[PROBLEM TO WORK ON]:
Search the material for the string "agent" and reply with how many lines contain it, nothing else.

[INFORMATION SHOWN]:
== Segment start ==

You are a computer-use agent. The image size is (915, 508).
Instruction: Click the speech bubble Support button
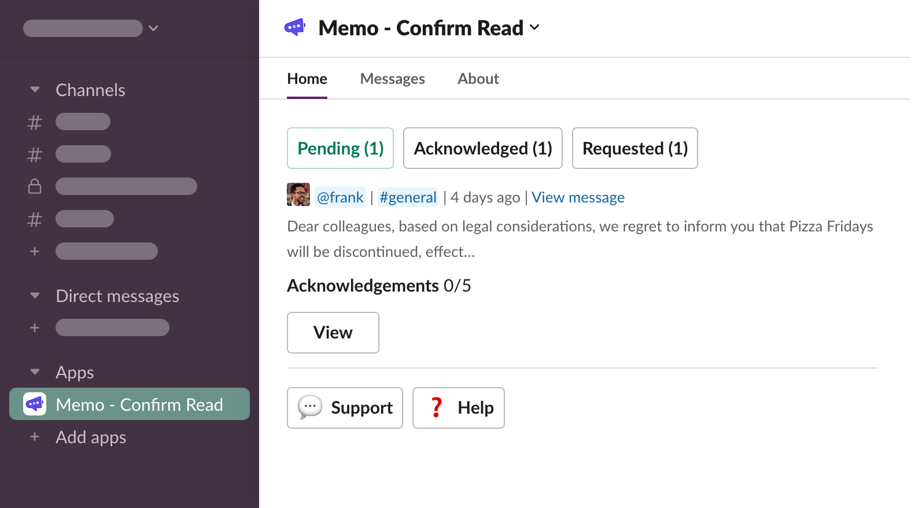click(x=345, y=408)
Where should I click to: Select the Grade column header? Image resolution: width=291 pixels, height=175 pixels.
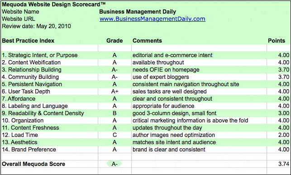tap(114, 41)
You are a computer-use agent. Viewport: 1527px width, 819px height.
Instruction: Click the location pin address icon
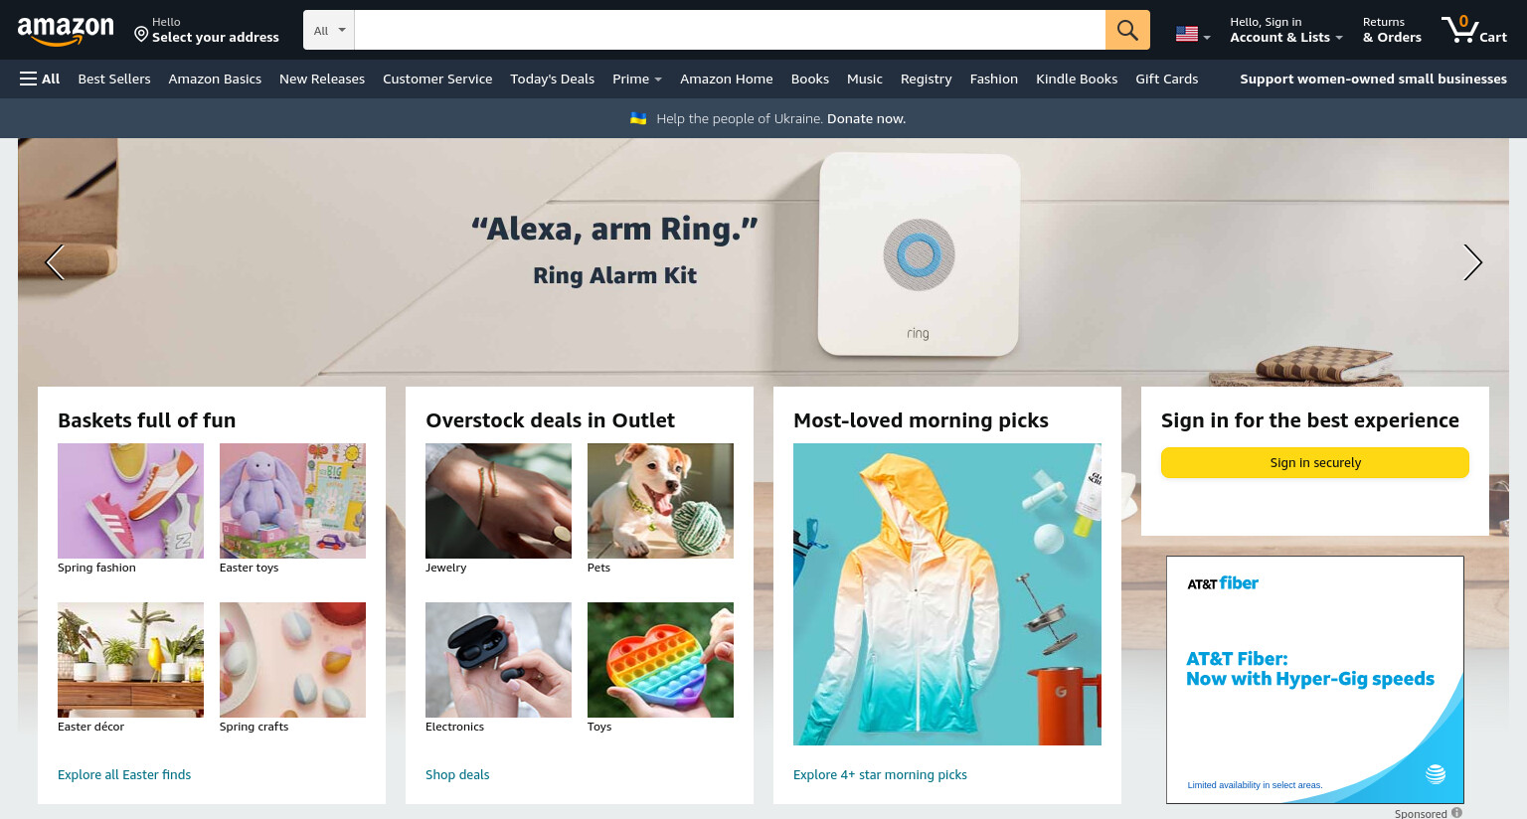141,35
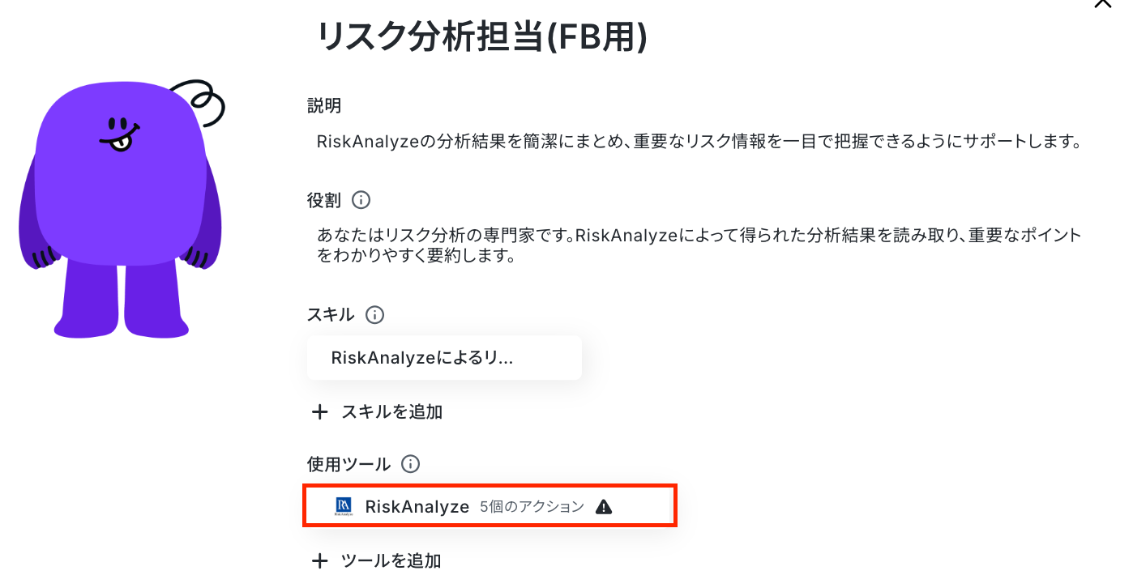Click the info icon beside スキル
This screenshot has height=575, width=1133.
pyautogui.click(x=374, y=315)
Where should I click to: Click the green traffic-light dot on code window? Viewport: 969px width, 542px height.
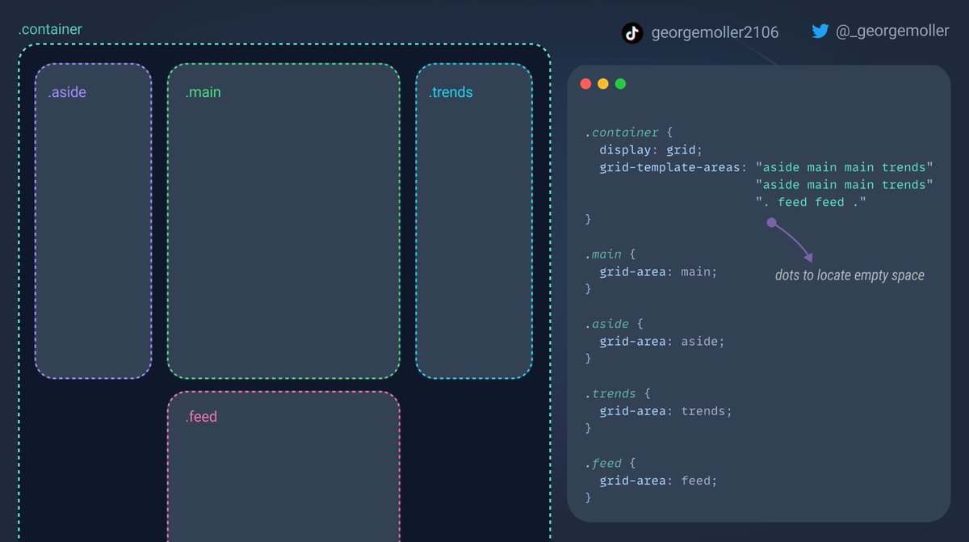[x=620, y=83]
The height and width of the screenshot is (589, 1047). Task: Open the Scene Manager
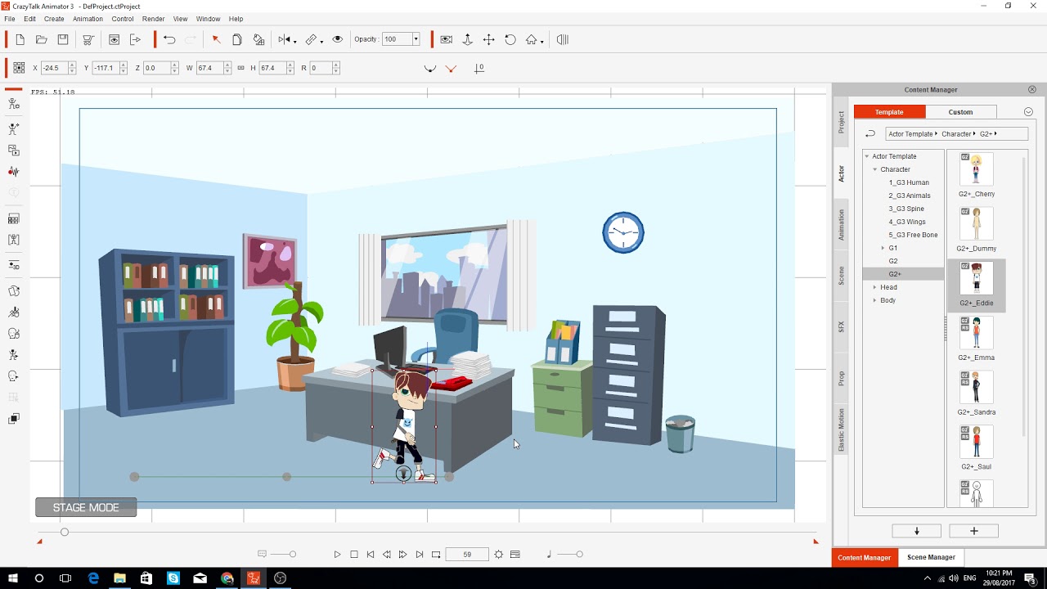[x=931, y=557]
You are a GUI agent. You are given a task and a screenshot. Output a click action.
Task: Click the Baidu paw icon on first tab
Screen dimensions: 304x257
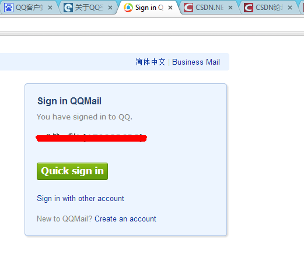9,8
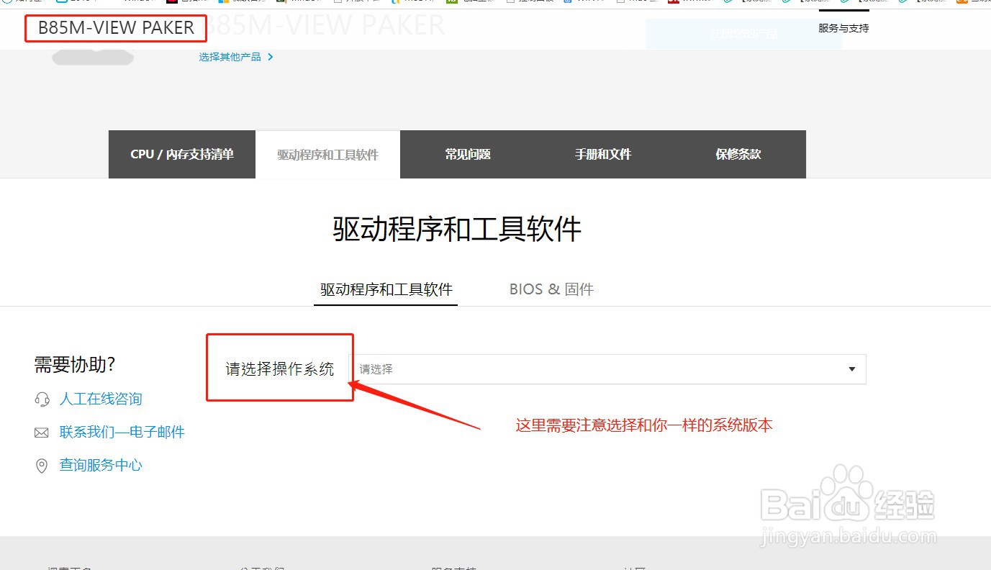Select the BIOS & 固件 tab
This screenshot has height=570, width=991.
[x=551, y=289]
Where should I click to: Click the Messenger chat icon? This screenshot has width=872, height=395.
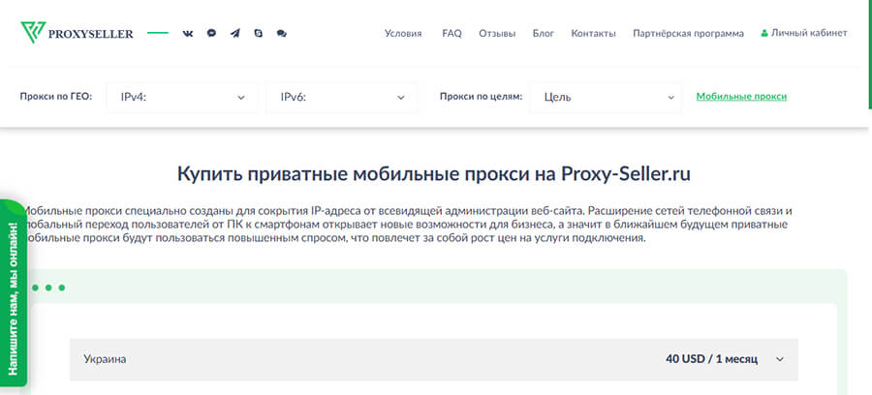pos(211,33)
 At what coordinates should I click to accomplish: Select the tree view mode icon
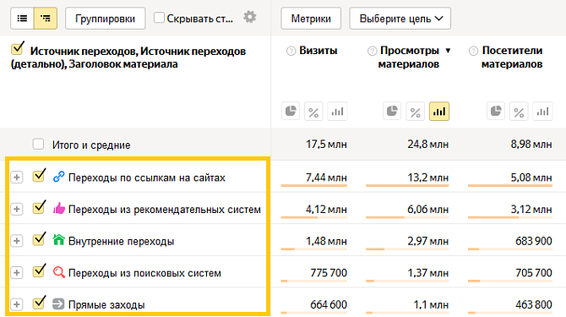coord(46,18)
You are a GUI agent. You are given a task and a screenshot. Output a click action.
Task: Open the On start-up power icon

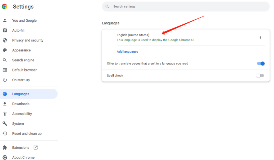tap(5, 80)
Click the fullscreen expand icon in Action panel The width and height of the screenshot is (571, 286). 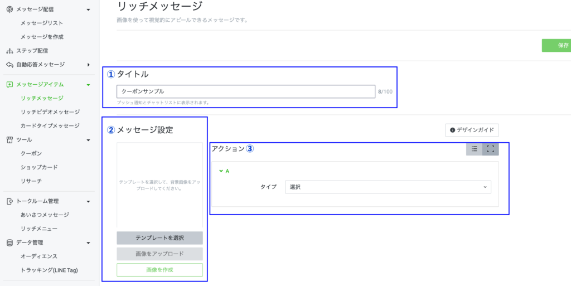click(x=491, y=149)
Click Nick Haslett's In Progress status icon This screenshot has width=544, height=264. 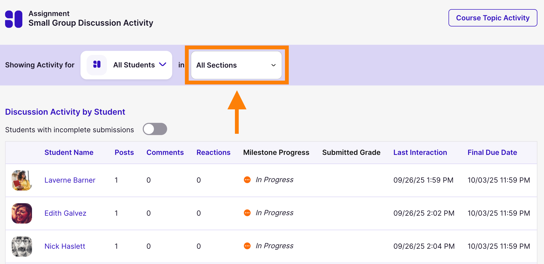[247, 246]
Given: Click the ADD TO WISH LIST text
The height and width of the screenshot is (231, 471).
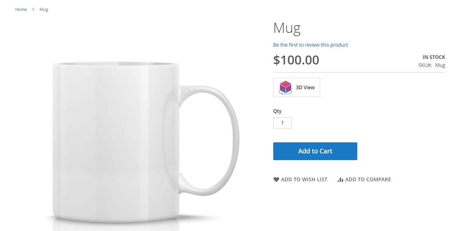Looking at the screenshot, I should (x=304, y=180).
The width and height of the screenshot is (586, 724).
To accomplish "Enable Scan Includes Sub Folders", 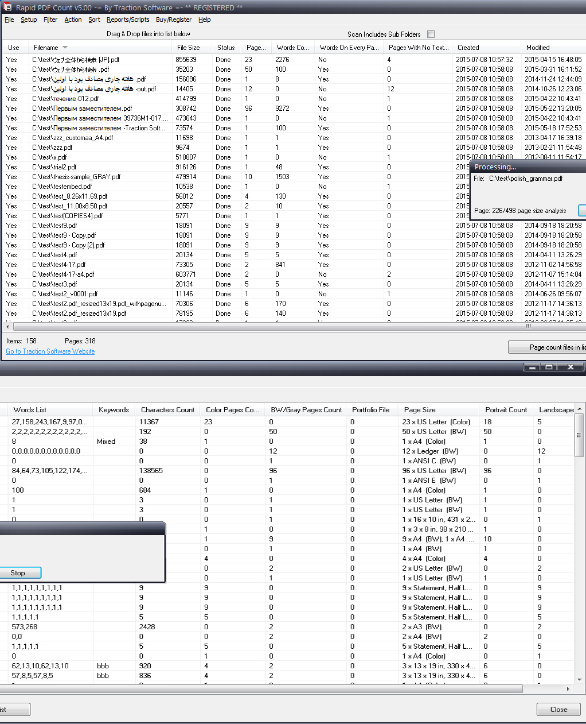I will pyautogui.click(x=429, y=34).
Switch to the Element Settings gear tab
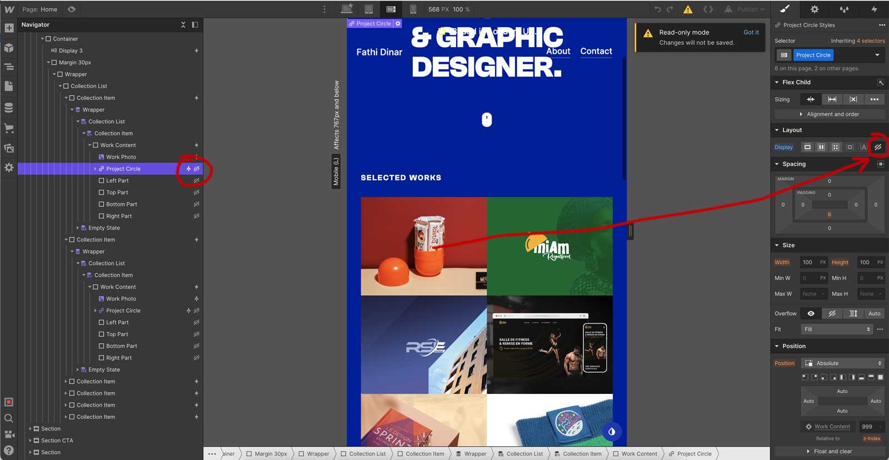 [814, 9]
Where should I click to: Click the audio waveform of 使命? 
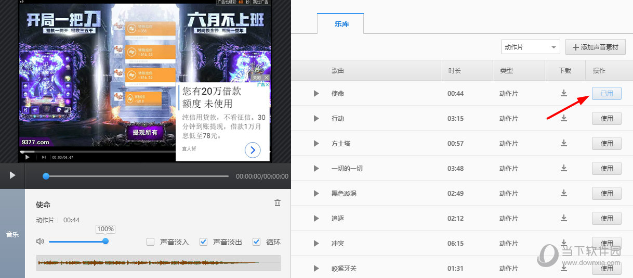click(158, 263)
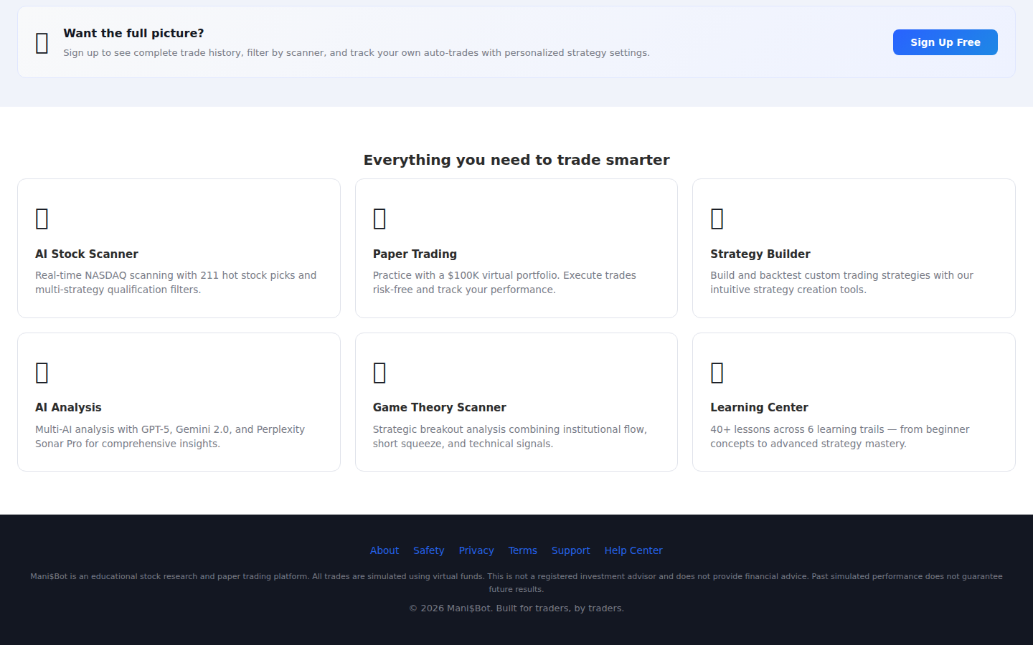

== Segment end ==

[ANSWER SECTION]:
4